What the task requires:
Nothing but a number is needed here; count the lines of the listing that include "accomplish".

Record excerpts:
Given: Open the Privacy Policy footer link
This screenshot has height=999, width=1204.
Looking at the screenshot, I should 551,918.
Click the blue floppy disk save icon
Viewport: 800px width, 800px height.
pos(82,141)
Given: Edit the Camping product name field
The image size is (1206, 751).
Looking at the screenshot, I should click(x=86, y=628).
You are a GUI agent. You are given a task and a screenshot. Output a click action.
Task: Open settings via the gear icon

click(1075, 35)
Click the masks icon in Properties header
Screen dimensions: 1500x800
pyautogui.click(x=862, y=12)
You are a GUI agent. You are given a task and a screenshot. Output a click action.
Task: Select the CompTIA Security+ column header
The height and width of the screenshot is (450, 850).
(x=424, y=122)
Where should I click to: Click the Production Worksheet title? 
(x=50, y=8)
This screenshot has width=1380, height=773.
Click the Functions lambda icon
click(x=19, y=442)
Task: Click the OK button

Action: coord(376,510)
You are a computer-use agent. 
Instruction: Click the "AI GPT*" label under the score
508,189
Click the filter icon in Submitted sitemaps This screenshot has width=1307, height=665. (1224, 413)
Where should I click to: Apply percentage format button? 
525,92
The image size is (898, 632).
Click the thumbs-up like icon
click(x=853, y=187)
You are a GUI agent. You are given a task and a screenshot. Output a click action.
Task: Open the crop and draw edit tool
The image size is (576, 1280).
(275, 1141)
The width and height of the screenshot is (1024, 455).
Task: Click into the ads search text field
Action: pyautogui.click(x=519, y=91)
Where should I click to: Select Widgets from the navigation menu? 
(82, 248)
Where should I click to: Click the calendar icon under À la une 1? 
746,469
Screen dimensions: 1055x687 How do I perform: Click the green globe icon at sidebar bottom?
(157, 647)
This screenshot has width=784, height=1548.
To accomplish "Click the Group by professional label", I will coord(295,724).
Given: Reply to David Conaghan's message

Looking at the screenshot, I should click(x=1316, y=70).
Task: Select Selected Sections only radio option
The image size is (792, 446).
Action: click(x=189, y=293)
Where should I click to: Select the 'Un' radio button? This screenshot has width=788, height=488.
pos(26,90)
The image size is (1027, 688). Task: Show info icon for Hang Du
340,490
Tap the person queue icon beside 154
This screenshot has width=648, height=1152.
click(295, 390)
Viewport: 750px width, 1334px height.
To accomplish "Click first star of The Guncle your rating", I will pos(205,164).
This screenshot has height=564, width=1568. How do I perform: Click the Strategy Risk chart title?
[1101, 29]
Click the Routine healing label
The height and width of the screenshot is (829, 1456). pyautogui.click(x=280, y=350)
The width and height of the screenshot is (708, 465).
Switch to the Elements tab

Solution for this problem:
2